Aim of the exercise: Once you reach the line containing "Instruction: Click the" in the data below, restate each line word for word up to and including the one containing "Click the dimmed".

Information given:
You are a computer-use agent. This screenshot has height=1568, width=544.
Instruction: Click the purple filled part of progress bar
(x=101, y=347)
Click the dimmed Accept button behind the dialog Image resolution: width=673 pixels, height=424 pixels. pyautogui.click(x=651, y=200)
==
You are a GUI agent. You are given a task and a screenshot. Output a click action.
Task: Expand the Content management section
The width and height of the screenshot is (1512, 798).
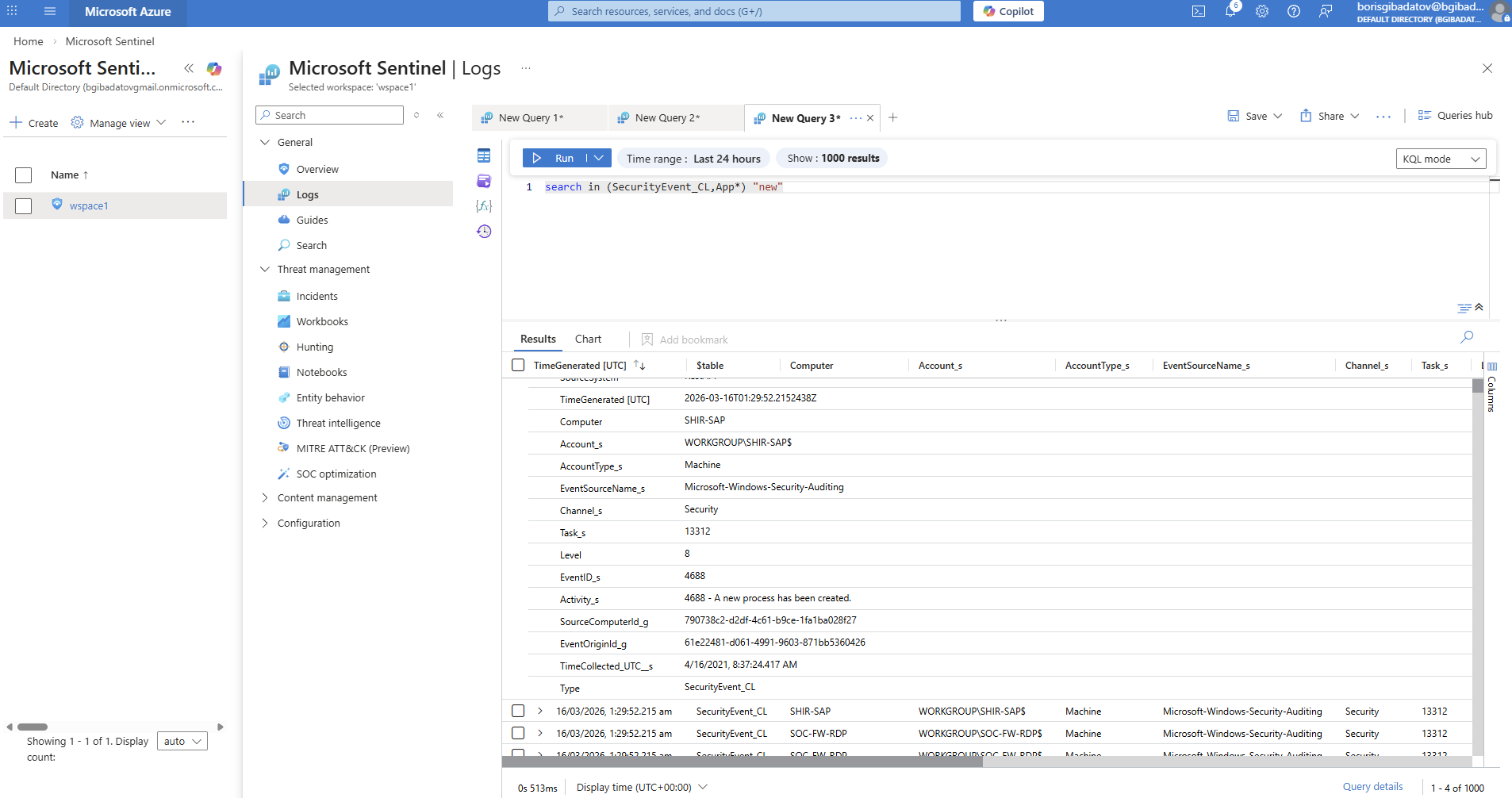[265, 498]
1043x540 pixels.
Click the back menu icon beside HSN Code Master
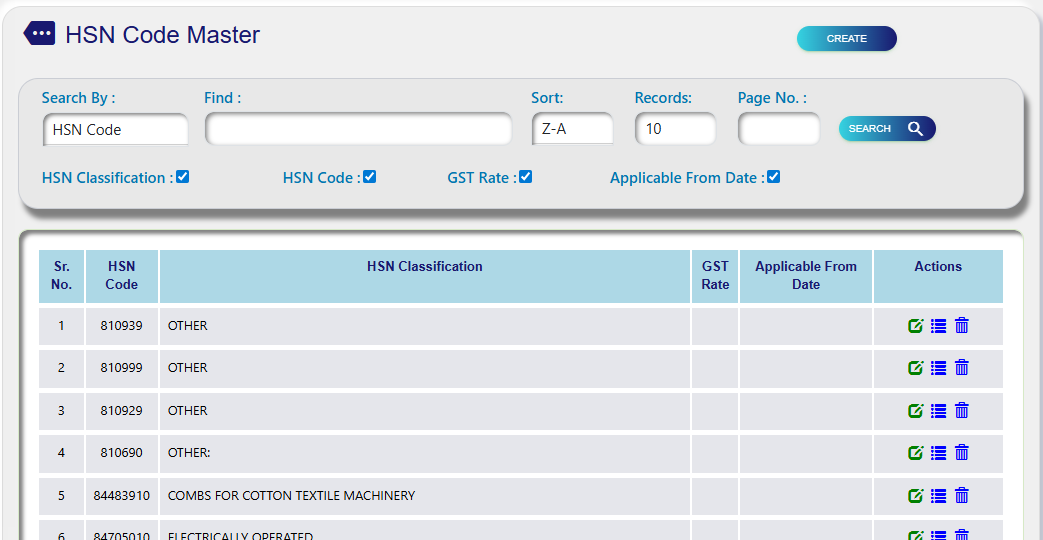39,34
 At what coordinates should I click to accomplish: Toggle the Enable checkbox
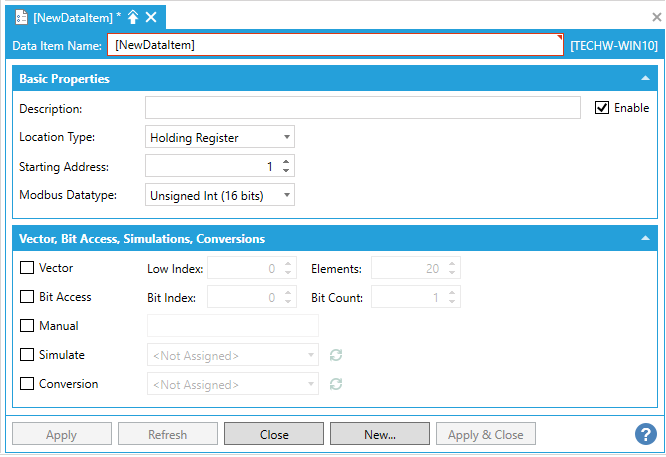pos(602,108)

Reply:
Instruction: Click the purple filled part of progress bar
(x=101, y=347)
Click the dimmed Accept button behind the dialog Image resolution: width=673 pixels, height=424 pixels. pyautogui.click(x=651, y=200)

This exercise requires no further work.